His fingers brushed the teapot, but refused to close around the smooth porcelain handle. "Yes, I see," he said, holding his body stock still.
Giles wanted so very badly to believe it was true. That the enjoining spell had catalyzed her recent changes. But when Buffy had described how she averted her first apocalypse for the fake Acathla-binding spell (what passed as Council-sanctioned grief counseling), he'd seen the same dark shape crowd her face.

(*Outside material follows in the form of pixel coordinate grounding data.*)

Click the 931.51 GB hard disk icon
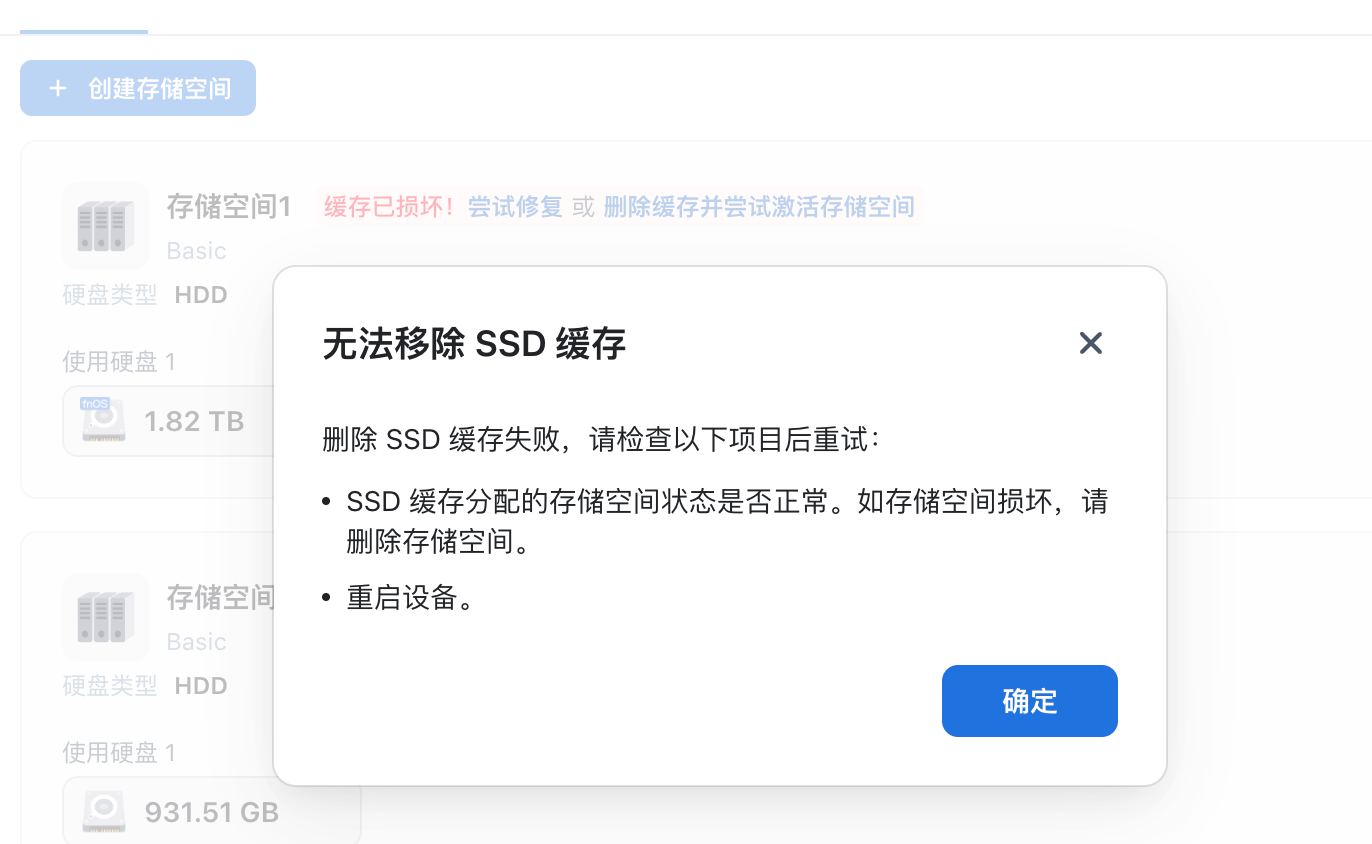 [103, 811]
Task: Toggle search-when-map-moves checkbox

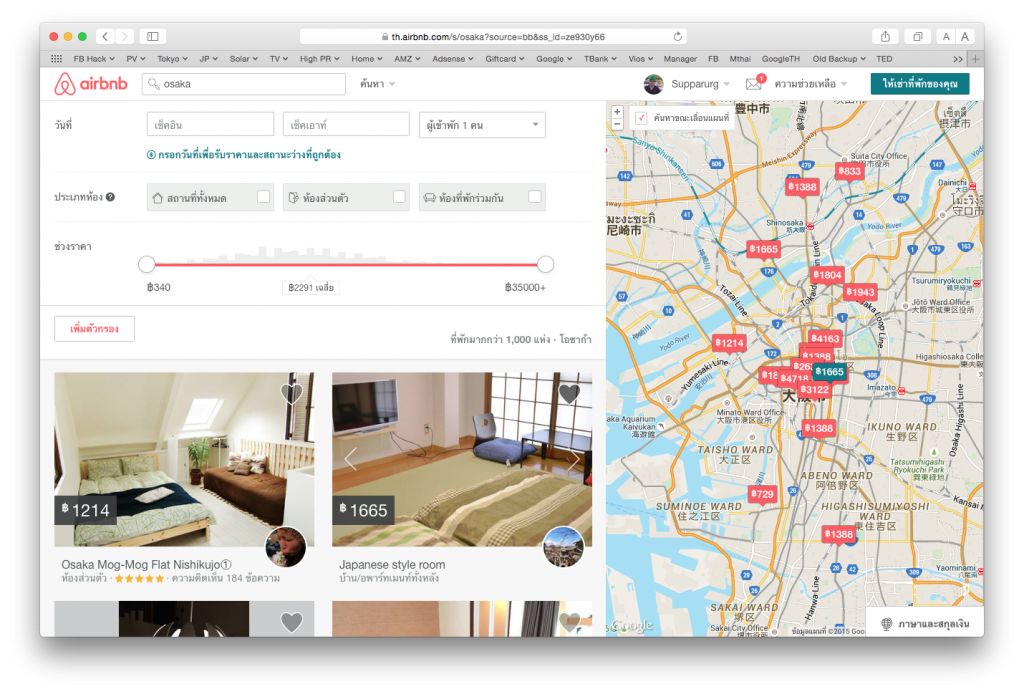Action: (x=641, y=118)
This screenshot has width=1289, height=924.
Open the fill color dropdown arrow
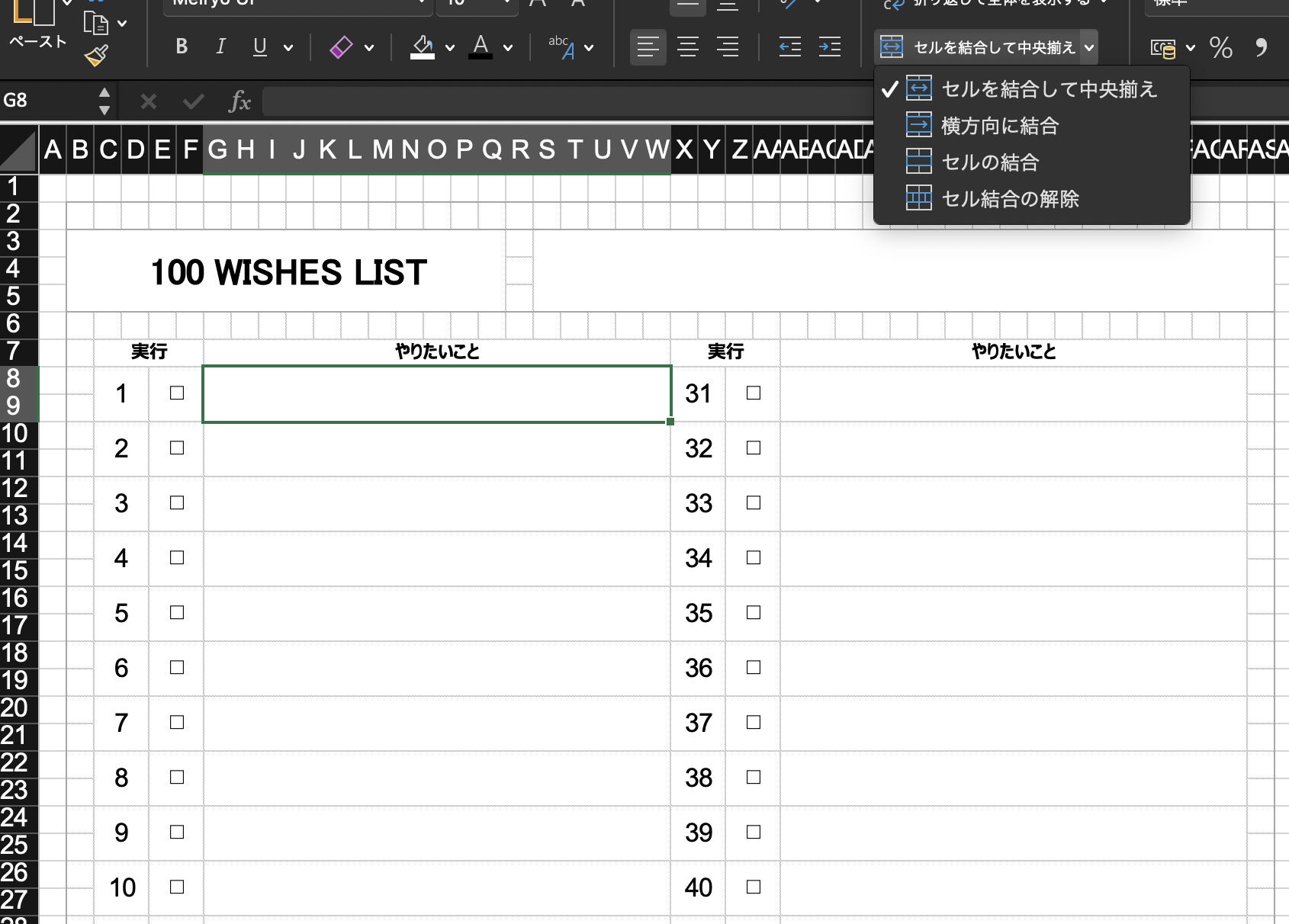(450, 48)
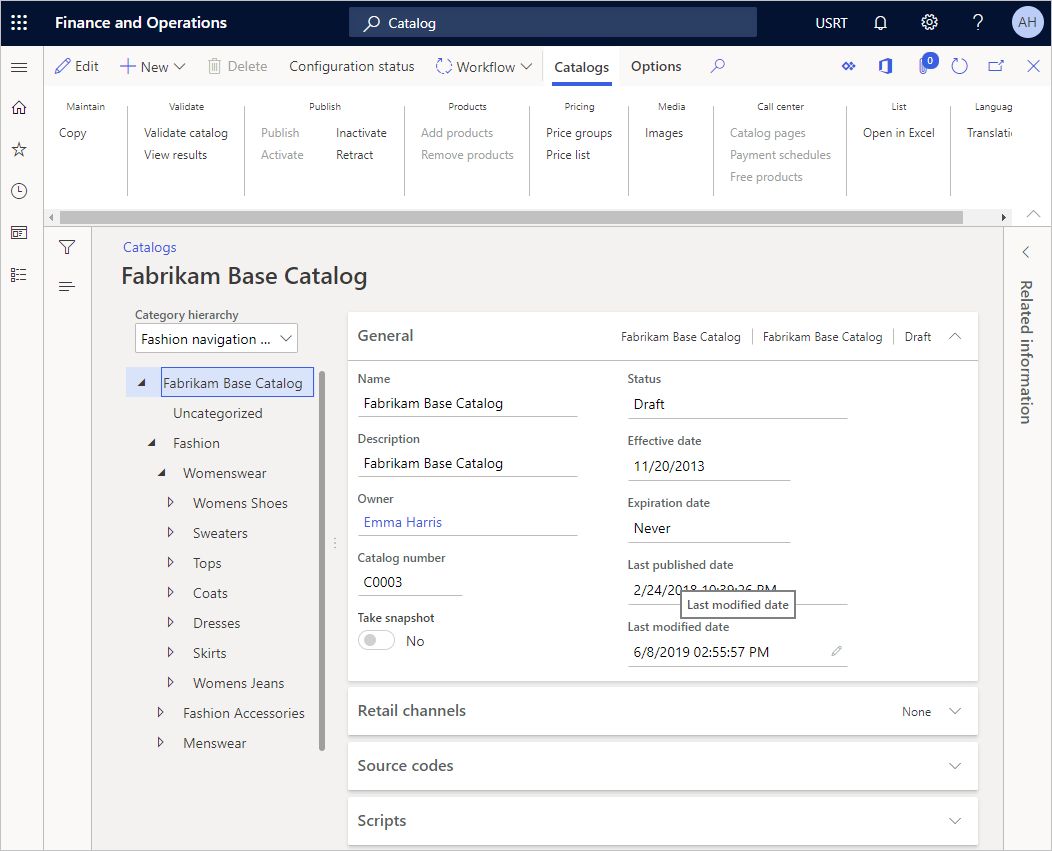Open the Category hierarchy dropdown
Screen dimensions: 1052x851
[216, 339]
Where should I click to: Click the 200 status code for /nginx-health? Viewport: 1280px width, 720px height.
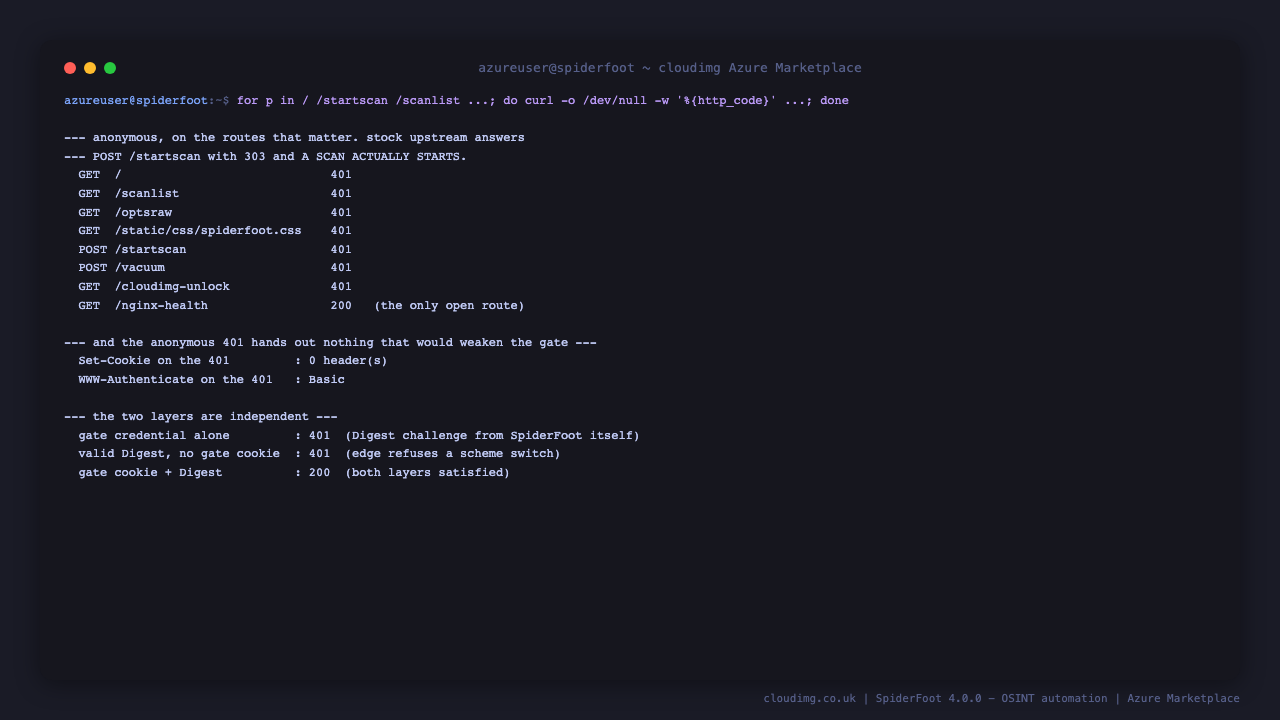[x=341, y=306]
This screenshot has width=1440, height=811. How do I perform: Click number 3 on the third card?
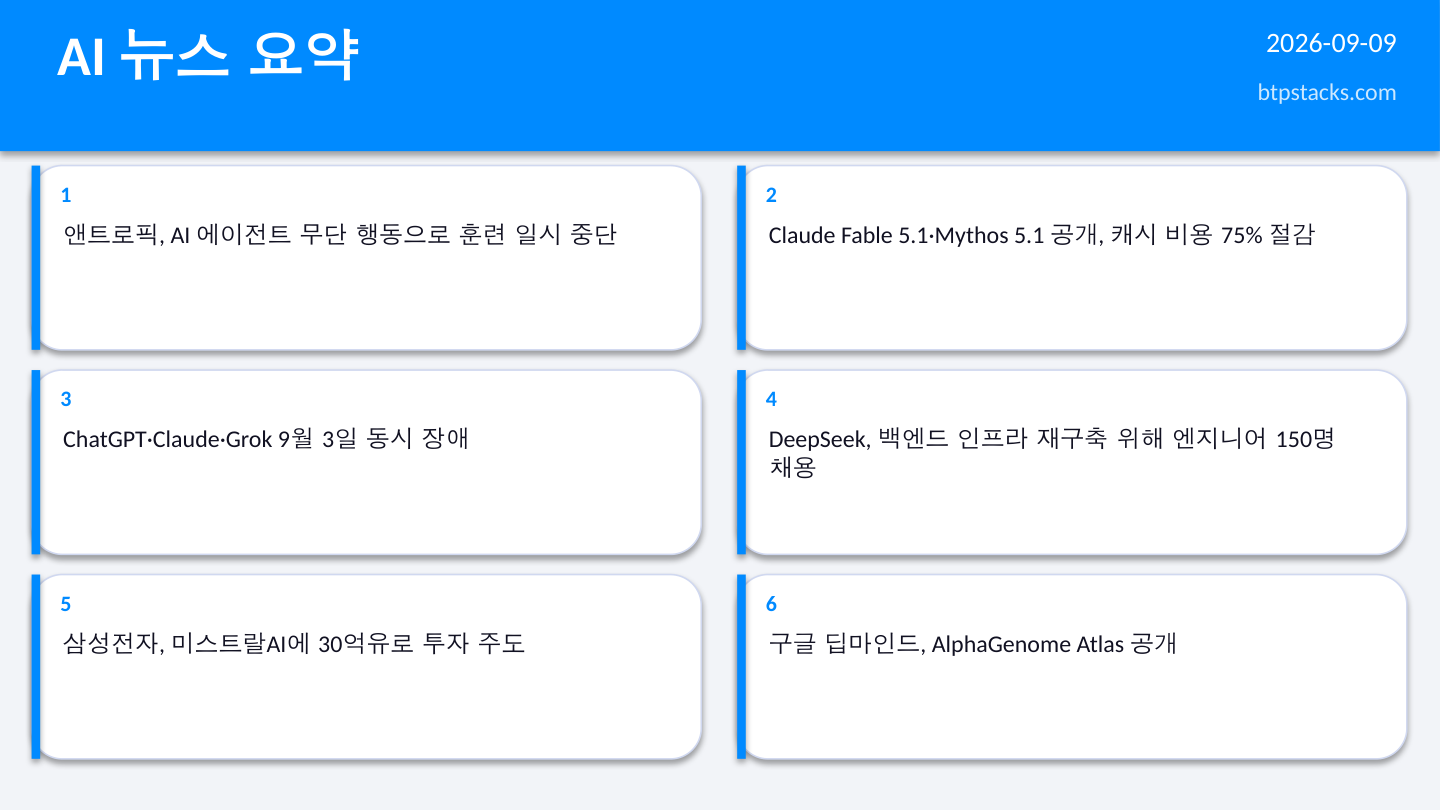point(66,399)
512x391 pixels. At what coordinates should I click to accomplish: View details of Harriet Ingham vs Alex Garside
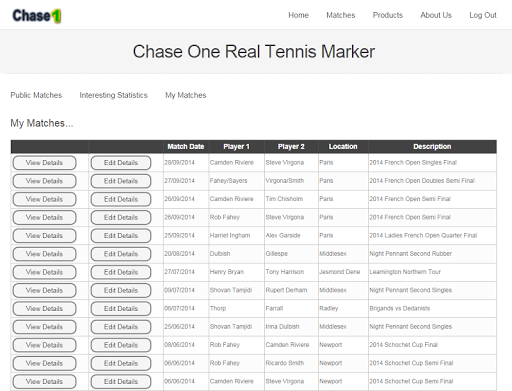coord(44,236)
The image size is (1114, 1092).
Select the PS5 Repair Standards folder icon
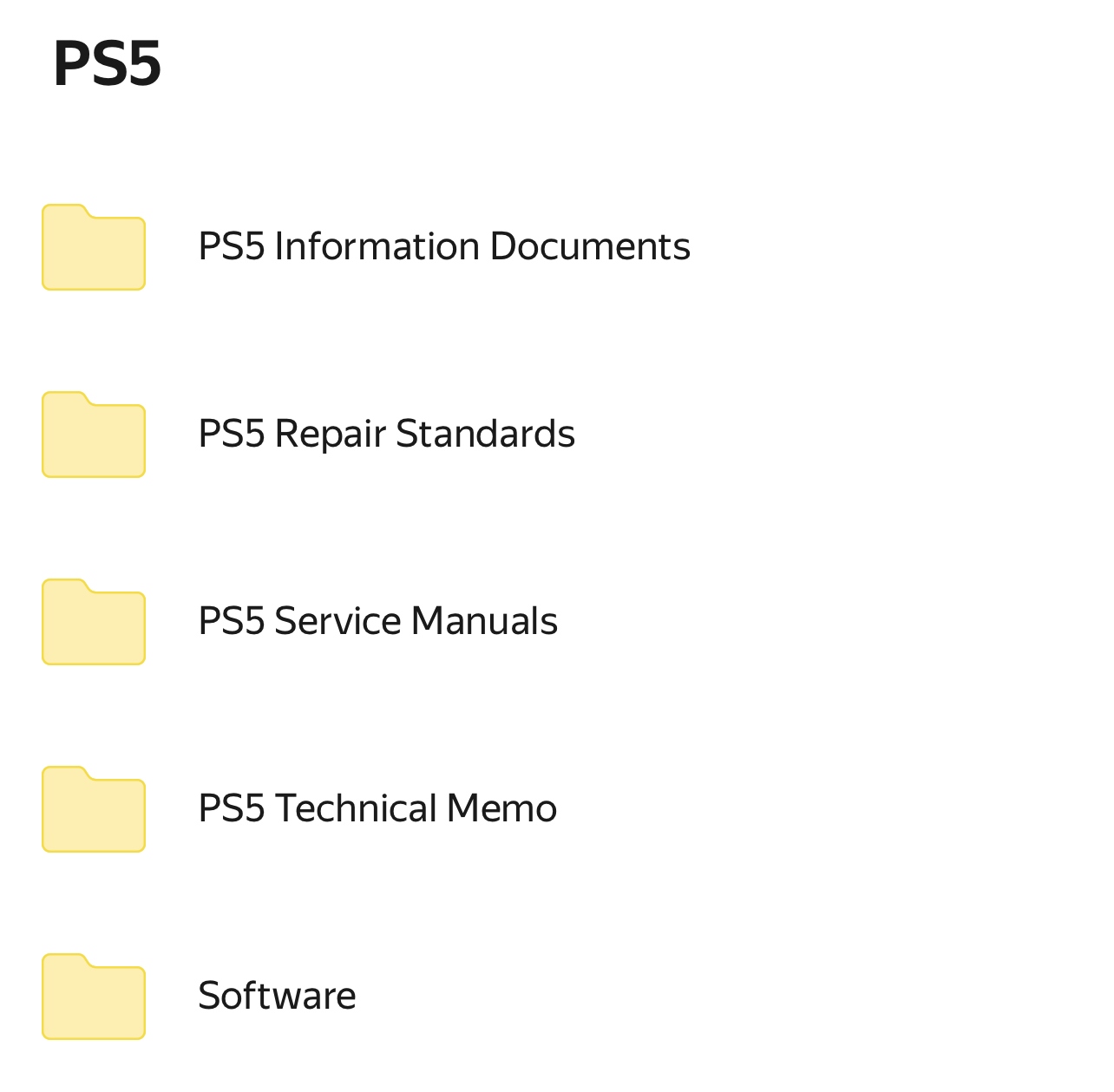click(x=94, y=435)
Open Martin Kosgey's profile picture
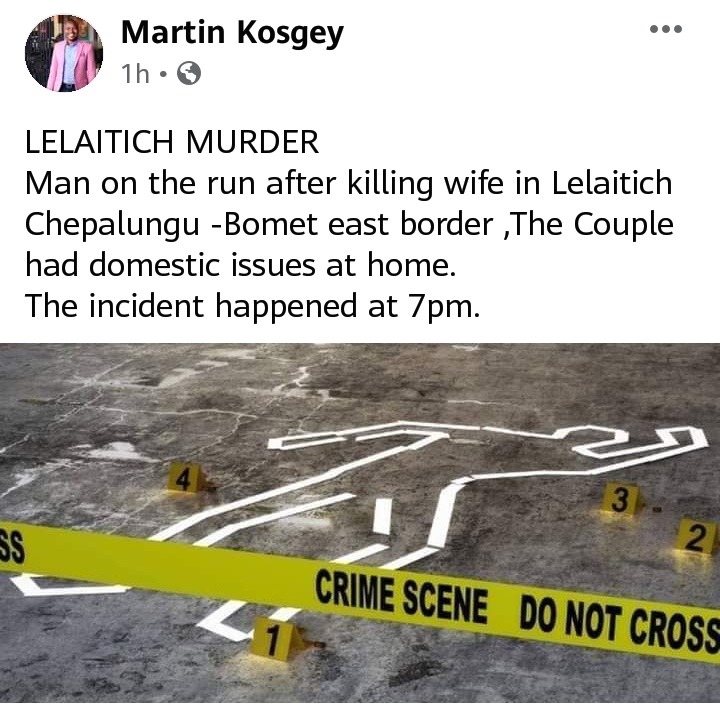The height and width of the screenshot is (705, 720). click(x=64, y=53)
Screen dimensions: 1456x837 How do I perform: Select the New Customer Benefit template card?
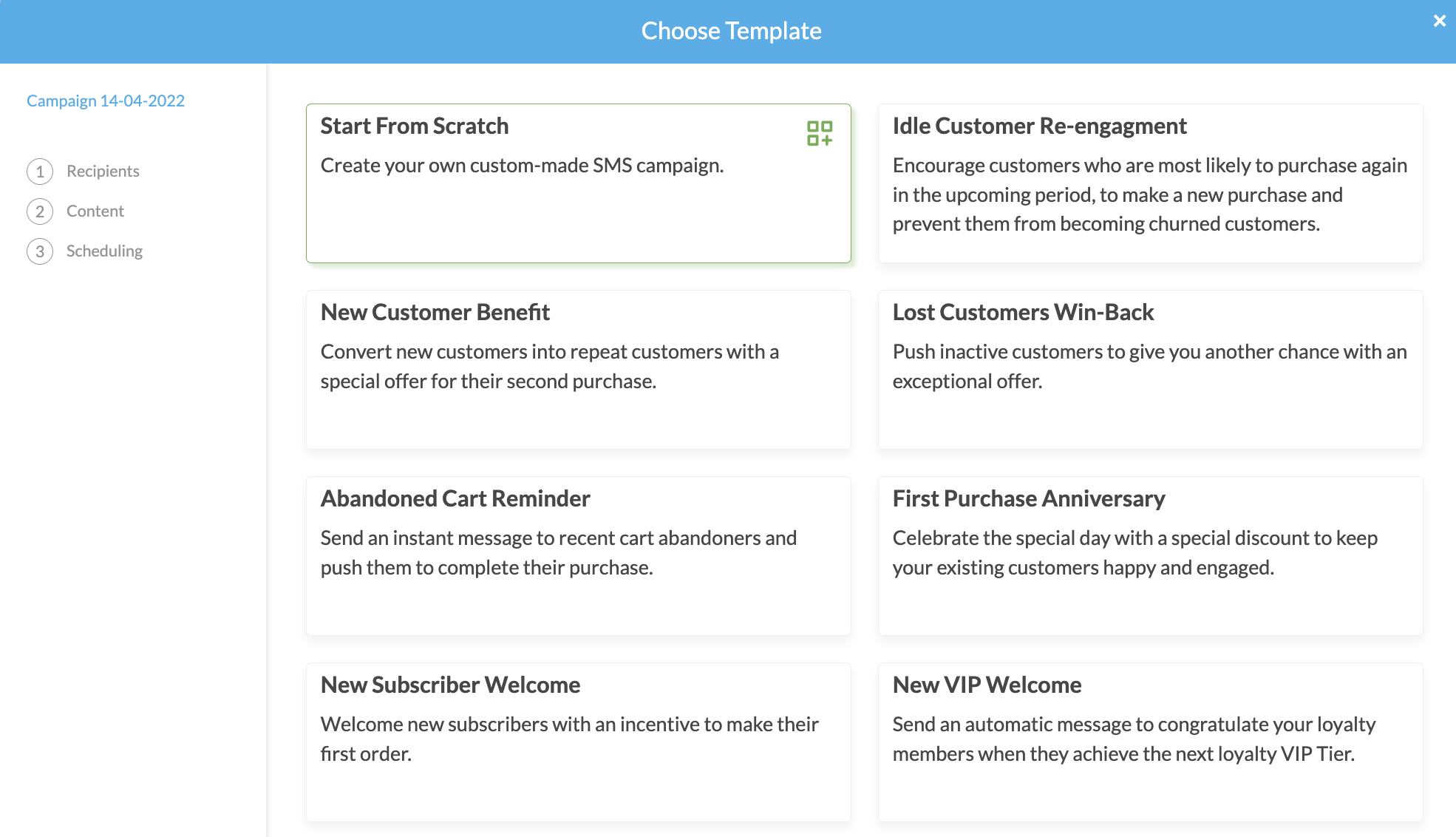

No love was lost between him and Angel, but Giles had shuttered inwardly after that tale. He felt a repetition of that shutter build in his chest. As in the library three years ago, the chilly resolve in Buffy's eyes—this is what had to be done, goes without saying—discomfited him.
One of many cultivated nervous reflexes kicked in, and he poured tea as a means to divert his gaze from the Slayer.
And if it had been Jenny at the edge of the portal, sword in his hands, the world waiting for him to slay love to save all? The uncanny thought dug greedy fingers into his past.
A memory was rooted up, unacknowledged except as one dry entry in his Watcher's Chronicle. That same evening two years ago. Too agitated by Buffy's admission to return to his house but unable to ring her (try the graveyard, probably Sunny Pines, Willow had told him—maybe Restfield Park, Xander had hedged), Giles shelved returns in the stacks in the Occult section. These books were claptrap mostly, tame reading for the students: spellbooks without components, farcical beastiaries, and enough vampire lore to scare the brighter ones into living like hermits until graduation.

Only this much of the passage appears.